Ich würde eine Störung der Gruppenarbeit eher als allgemeine Unfähigkeit interpretieren, sich auf ein Thema bei dieser Methode einzulassen. Ich unterrichte fast alle Fächer in der Klasse und da sind es immer dieselben Kinder, die Probleme in der Gruppenarbeit haben. Das zeigt ganz deutlich, dass sie darin allgemein ein Problem haben, was jetzt nichts direkt mit dem Fach zu tun hat. Deshalb gibt es dann eine Bemerkung und evtl. eine entsprechende Note im Sozialverhalten.
Ja und diesen Schülern fehlt also die Kompetenz unter gegebenen Bedinungen (hier: Teamarbeit in der Gruppe) erforderliche Leistungen zu bringen. Das ist ganz klar etwas, was in die Note für das Fach einfließen kann.
Das ist ein bewertbare Leistung, eine messbare Kompetenz. Würde die Person später in einem Forschungsteam arbeiten und dort eben keine Leistung erbringen (weil er eben Teamarbeit nicht kann), würde das doch auch seine Bewertung (zumindest anteilig) schmälern.
So ein Schüler kann das ja eventuell im Schriftlichen (dafür haben wir so etwas ja!) ausgleichen, aber für die Unterrichtsstunde, wo er während einer Gruppenarbeit stört, oder während einer Diskussion im Plenum stört, von mir eine 5. Die verrechne ich dann mit vielleicht besseren Phasen, einem tollen Plakat oder was weiß ich, aber, wenn er eine Kompetenz (und sei es eben nur Kommunikation) nicht erfüllt, ist es fachlich bewertbar.
Das ist das einzig tolle an diesen neuen Kompetenzen, es geht eben nicht nur um rein fachlich richtige Aussagen, sondern um viele weitere, teilweise auch personale Kompetenzen.

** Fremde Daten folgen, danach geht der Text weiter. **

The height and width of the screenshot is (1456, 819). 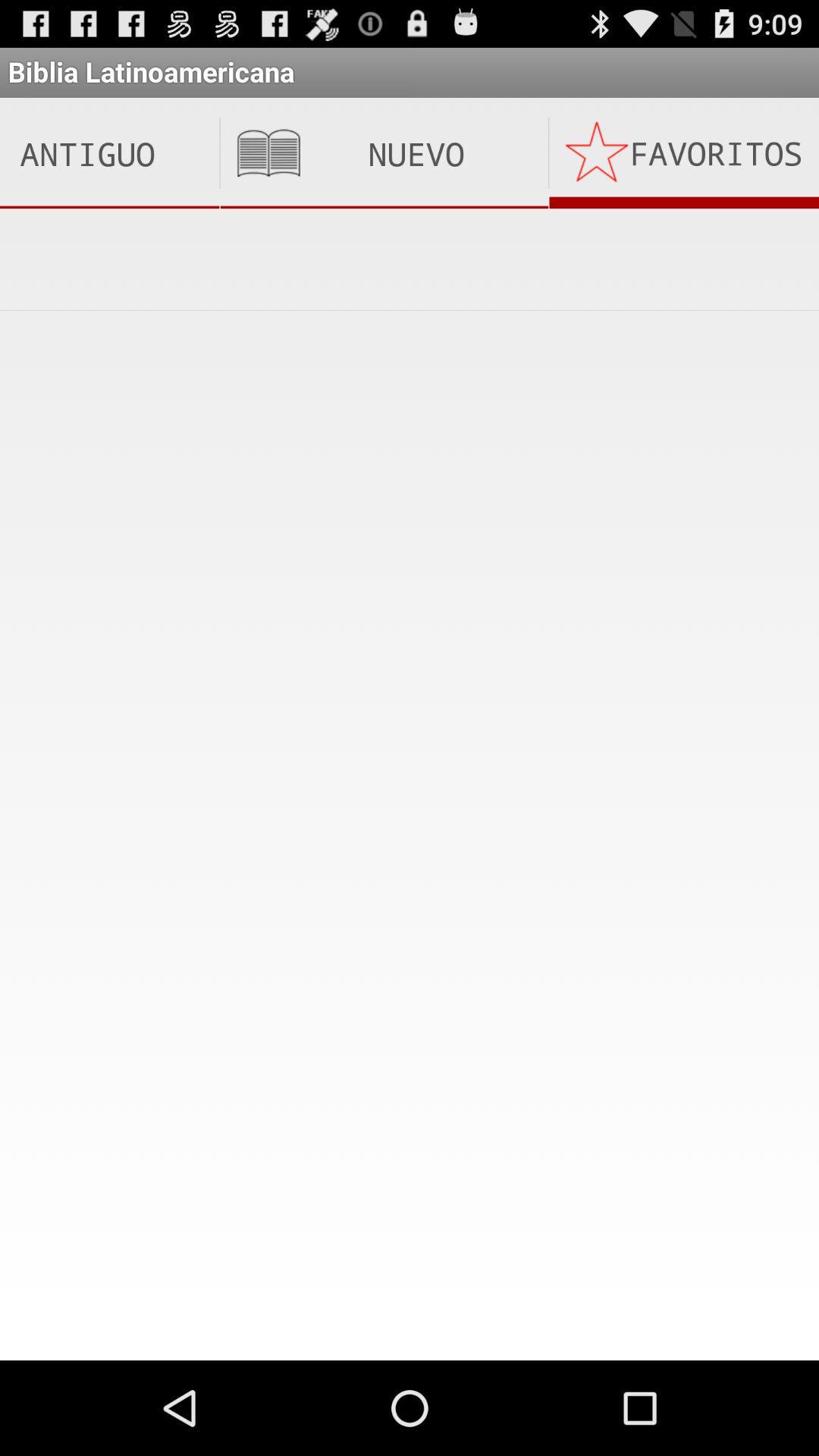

Und das finde ich realistisch. Auch später in jedem Beruf zählen auch all diese Kompetenzen für eine erfolgreiche Ausübung des Berufs mit rein. Mir kann keiner erzählen, dass jemand dort "sehr gute" Arbeit leistet, wenn er in der Besprechung mit dem Chef dazwischensabbelt, ständig zu spät kommt, herummault, ihm aufgetragene Aufgaben liegen lässt, weil er sich lieber mit den Kollegen über ein fremdes Thema unterhält.
Ja klar, der Hauptteil der Note, so sehe ich das auch, ist die fachliche Leistung. Aber auch viele weitere Kompetenzen sind wichtig und die müssen nach den neuen Bildungsstandards Berücksichtigung finden.
Ich habe beispielsweise einen echt sehr klugen Schüler in Chemie, der allerdings ständig beim Experimentieren kopflos vorgeht, herumspielt und sich nicht an die Anleitung hält. Man könnte einfach sagen, er blödelt herum, aber seine sonstigen fachlichen Leistungen tendieren eher zu sehr gut. Er hat bei mir eine 2 im Zeugnis bekommen mit dem Hinweis im Gespräch, dass seine experimentelle Kompetenz noch weiter entwickelt werden muss für den sehr guten Bereich. Das hat er eingesehen und ich sehe Besserung.
Genauso melde ich Schülern zurück, wenn sie z.B. im Unterricht zu viel stören. Auch dort müssen noch Kompetenzen (im Bereich des Unterrichtsgesprächs, bei Gruppenarbeiten etc.) entwickelt werden und das sehen die meist auch ein.
Ich bin gelinde gesagt schockiert, dass es tatsächlich noch Lehrer gibt, die ihre Noten nur rein nach der Sachkompetenz vergeben und die anderen Kompetenzen nicht in die Note einfließen lassen.